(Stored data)
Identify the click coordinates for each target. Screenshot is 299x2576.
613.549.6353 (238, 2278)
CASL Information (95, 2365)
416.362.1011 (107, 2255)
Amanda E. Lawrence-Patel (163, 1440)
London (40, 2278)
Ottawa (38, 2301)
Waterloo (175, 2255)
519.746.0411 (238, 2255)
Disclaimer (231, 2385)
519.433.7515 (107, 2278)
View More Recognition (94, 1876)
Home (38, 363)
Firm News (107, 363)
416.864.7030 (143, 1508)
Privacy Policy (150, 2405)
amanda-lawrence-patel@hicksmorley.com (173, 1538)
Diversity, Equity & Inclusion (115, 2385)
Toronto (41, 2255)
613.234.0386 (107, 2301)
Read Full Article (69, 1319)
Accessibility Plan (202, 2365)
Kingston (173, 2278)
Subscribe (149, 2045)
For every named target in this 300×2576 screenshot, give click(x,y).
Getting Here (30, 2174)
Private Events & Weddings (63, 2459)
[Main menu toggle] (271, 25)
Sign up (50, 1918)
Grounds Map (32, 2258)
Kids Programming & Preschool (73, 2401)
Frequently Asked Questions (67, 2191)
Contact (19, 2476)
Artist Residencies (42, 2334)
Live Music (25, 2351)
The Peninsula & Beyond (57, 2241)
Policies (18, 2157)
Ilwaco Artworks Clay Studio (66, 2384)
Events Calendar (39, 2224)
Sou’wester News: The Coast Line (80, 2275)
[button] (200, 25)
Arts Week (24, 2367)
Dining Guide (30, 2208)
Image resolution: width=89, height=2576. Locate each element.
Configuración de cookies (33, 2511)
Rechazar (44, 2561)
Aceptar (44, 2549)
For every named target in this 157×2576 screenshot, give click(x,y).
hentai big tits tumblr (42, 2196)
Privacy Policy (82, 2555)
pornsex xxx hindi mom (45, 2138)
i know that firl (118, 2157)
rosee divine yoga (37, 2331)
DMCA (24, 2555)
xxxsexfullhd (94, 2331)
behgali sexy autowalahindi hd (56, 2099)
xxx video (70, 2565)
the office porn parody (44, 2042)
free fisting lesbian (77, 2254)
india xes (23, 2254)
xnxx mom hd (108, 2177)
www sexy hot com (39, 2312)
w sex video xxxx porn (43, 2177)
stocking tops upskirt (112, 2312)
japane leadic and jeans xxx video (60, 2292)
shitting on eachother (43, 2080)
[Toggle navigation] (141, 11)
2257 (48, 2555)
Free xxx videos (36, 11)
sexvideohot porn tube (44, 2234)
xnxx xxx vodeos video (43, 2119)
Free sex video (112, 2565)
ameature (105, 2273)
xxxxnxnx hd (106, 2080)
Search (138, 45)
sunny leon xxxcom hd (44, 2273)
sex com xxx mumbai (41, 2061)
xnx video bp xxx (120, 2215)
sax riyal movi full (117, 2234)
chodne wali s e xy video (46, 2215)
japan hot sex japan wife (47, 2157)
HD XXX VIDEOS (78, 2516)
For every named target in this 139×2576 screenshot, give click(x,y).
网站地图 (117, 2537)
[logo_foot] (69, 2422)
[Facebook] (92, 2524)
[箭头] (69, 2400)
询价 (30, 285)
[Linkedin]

Problem to solve
Please, from the entries above, set down exactly the lines from the one containing "free fisting lesbian (77, 2254)" through the one containing "shitting on eachother (43, 2080)", and only those.

Answer to this exercise
free fisting lesbian (77, 2254)
india xes (23, 2254)
xnxx mom hd (108, 2177)
www sexy hot com (39, 2312)
w sex video xxxx porn (43, 2177)
stocking tops upskirt (112, 2312)
japane leadic and jeans xxx video (60, 2292)
shitting on eachother (43, 2080)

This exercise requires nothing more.